The Last Waltz

I didn’t. :smiling_imp:

djm

It shows.

Slan,
D. :slight_smile:

Interesting tidbit: Tonight, I watched The Three Burials of Melquiades Estrada (Tommy Lee Jones, actor and director) which was recently released on DVD. Levon is featured in one of his unique movie roles, listening to Mexican music on the radio.

I read something recently somewhere that compared Robbie and Ry Cooder. It said something to the effect that they didn’t rely on fast licks, but their inherent senses of the music. They can both take my breath away with the simple beauty of their playing.

Exactly. It’s hard not to listen to Robertson in particular, but also Cooder, and not think that the speed merchant ‘guitar heroes’ had somehow missed the point.

There are other points, I suppose, and to make some of them you have to be a virtuoso, but the heart of roots-based rock and roll is groove. Often, if I listen to Mike Bloomfield, I just want to grab him and say, slow down, what’s the hurry?

:laughing: What would you say to Steve Vai? :laughing:

djm

Is he really faster than Bloomfield? About the same, I’d have thought, without doing a direct comparison. To the (not very great) extent to which I’m familiar with his playing, I don’t sense an underlying groove that’s capable of being spoiled by fast soloing nor one that would have any interest at all without that soloing. It’s a long way removed from roots rock though. Likewise Frank Zappa’s playing which I like in smallish doses and occasionally not so small doses. I like Coltrane’s playing where speed is integral to his way with fast tunes although he has a simple, unadorned way of playing ballads which I find achingly beautiful.

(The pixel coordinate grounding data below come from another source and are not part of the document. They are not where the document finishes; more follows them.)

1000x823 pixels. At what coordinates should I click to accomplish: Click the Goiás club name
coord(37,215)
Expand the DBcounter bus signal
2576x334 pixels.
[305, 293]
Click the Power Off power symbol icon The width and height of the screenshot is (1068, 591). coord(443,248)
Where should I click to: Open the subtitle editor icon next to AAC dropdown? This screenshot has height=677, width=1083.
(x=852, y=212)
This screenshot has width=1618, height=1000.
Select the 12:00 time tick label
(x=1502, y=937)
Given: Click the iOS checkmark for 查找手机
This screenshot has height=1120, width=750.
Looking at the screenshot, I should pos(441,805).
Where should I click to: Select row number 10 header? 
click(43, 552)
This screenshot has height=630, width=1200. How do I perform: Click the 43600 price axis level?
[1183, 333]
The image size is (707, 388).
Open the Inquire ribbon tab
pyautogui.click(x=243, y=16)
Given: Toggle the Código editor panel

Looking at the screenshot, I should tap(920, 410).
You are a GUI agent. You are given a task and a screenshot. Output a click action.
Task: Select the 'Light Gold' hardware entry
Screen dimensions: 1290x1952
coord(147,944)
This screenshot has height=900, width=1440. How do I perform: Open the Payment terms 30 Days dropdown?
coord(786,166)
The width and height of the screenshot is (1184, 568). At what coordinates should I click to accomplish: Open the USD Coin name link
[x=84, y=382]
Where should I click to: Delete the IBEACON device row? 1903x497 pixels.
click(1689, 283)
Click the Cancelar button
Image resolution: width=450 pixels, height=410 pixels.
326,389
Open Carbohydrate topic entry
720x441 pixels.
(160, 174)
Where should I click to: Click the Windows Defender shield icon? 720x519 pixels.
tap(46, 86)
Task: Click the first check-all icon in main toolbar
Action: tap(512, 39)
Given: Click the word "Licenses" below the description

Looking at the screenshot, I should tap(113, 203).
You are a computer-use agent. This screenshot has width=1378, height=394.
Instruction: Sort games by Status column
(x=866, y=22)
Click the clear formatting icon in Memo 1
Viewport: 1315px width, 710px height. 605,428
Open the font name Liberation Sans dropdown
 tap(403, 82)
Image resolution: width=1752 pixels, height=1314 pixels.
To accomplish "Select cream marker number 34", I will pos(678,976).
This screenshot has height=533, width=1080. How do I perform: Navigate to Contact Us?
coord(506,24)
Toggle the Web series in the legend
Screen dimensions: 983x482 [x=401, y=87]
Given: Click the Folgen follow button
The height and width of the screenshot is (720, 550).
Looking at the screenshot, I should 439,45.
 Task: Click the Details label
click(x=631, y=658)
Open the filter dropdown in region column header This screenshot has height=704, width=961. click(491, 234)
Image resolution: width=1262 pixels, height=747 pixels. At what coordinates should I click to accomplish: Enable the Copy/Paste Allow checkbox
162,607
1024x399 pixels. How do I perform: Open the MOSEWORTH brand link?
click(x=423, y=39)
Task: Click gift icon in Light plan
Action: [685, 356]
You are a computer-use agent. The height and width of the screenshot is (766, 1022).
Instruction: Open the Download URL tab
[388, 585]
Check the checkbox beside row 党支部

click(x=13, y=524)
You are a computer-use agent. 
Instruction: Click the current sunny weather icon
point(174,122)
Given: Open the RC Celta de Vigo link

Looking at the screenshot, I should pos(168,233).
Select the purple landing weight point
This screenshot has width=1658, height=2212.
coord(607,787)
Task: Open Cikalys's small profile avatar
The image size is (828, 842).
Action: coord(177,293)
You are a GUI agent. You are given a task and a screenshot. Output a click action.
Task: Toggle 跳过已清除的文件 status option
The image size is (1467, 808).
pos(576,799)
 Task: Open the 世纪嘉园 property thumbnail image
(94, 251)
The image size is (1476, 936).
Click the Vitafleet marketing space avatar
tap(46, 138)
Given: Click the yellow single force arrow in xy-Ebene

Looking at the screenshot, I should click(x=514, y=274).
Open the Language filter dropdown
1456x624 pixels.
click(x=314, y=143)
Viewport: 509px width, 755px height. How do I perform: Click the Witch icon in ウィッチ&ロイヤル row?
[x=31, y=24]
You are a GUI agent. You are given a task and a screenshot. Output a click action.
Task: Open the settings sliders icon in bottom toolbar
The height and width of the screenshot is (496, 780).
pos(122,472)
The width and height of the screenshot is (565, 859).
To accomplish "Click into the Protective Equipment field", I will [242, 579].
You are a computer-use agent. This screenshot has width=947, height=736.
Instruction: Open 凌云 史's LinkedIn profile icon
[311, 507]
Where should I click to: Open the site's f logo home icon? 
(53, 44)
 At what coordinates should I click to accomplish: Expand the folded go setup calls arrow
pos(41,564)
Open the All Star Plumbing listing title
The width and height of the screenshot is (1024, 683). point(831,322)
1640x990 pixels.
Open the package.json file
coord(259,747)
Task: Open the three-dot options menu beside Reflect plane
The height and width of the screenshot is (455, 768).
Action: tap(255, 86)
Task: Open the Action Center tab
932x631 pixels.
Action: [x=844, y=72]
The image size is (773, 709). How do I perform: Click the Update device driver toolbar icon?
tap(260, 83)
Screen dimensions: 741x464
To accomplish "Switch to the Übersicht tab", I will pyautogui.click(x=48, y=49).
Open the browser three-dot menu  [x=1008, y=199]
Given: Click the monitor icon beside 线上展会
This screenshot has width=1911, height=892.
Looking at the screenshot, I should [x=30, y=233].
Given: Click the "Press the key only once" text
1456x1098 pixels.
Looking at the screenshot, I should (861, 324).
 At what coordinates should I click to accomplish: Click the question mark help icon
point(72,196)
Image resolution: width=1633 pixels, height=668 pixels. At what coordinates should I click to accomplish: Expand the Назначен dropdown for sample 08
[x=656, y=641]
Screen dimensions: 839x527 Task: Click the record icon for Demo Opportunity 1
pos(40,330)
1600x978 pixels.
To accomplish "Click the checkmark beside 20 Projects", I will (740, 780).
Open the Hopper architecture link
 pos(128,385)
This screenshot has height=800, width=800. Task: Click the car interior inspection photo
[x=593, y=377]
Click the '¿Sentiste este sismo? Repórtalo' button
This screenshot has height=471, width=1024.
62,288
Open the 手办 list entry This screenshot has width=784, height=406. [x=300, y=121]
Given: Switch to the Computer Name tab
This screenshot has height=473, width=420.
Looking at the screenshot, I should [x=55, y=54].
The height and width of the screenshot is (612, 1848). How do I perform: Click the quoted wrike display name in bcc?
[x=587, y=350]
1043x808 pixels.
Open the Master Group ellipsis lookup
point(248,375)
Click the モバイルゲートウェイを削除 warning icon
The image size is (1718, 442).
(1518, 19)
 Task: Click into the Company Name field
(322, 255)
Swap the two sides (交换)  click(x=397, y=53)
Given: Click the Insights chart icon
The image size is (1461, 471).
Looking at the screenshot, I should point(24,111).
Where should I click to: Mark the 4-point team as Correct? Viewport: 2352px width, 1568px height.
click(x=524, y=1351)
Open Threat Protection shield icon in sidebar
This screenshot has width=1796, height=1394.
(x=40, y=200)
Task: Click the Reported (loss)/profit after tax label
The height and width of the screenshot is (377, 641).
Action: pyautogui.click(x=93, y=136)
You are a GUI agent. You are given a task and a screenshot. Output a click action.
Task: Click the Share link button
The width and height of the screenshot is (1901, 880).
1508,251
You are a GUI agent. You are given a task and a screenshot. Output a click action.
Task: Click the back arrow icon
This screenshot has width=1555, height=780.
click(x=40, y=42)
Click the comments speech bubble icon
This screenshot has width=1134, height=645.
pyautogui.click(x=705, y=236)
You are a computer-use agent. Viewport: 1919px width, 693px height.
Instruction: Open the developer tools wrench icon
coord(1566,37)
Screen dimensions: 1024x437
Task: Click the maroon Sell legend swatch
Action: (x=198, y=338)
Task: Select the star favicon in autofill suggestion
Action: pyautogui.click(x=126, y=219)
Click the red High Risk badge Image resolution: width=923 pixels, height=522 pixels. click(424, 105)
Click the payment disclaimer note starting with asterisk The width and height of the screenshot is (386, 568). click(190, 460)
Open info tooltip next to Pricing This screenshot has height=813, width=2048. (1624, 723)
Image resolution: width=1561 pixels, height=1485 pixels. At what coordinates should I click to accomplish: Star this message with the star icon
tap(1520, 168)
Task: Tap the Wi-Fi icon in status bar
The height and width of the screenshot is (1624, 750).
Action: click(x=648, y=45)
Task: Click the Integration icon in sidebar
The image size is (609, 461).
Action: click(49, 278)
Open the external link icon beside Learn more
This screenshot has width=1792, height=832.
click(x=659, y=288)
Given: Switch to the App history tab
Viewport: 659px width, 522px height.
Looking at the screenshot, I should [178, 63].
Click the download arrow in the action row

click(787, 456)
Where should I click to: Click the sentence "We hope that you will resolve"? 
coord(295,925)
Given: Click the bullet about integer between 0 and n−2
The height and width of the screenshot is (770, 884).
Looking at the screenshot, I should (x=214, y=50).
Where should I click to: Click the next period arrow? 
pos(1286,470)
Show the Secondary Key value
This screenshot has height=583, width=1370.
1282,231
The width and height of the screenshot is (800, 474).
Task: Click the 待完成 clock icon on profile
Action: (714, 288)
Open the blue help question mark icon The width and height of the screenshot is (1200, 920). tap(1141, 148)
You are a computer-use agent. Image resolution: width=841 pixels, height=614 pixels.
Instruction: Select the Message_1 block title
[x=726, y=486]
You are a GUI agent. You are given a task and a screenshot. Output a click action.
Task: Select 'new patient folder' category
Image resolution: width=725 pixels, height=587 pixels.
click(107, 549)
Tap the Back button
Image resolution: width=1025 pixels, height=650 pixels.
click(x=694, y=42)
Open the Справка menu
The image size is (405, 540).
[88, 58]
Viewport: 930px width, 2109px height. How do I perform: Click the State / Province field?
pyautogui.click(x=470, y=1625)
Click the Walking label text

Virtually the whole of early heavy metal and large slabs of hard rock struck me as having been formed by taking the aspects of white blues playing that displayed the worst misunderstandings of black blues and playing them up and distorting them to a point where all interesting contact with the source had been lost. The misunderstandings I have in mind were the view that volume was a substitute for excitement, speed for groove and lots of notes a substitute for choosing the meaningful ones. There is a point, I suppose, where this music takes on an identity of its own, where it is clearly playing by new rules of its own invention. I understand that you can judge music by those new rules but, to me, it’s unswinging, emotionally shallow and bombastic. But I do think that some heavy metal and hard rock has transcended its bastard origins and, there, speed virtuosity and volume is intrinsic to the excitement.

For reasons I find hard to explain, I like the early Butterfield Blues Band albums featuring Bloomfield although they display all the faults I’ve just complained about in white blues. And I love Highway 61 Revisited in which Bloomfield’s style is harnessed and made to serve the music for reasons that are plainly obvious to me.

I never thought of the early metal stuff as coming from blues or R&B. The structure strikes me as totally different, being based on short melodic structures, simple but catchy. The need for speed is part of the need for excitement, which is not really an element in classic blues or R&B. I treat them each as different animals, and try to avoid comparisons, as if one is supposed to “measure up” to another, which I don’t agree with.

djm

Notes some favorite Chiffers here . . . listens in . . . and tiptoes back out again . . .

I think what you say about metal might well be true of post-punk metal but not of the earliest examples which would be ten years earlier at least. By far the most influential band on the early metal groups were the Yardbirds and the groups they spawned: Cream, the Jeff Beck groups and Led Zep. If you listen to Five Live Yardbirds and then to their experimental singles, hugely influential on both sides of the Atalantic, and then to the first two Jeff Beck group albums, you can hear the main elements of early metal coming together before your very ears. They started life as a blues band and their development was from that foundation. Other influences were undoubtedly the Who and Hendrix, both of whom started life playing different styles of R&B.

I didn’t think that what I just wrote was controversial.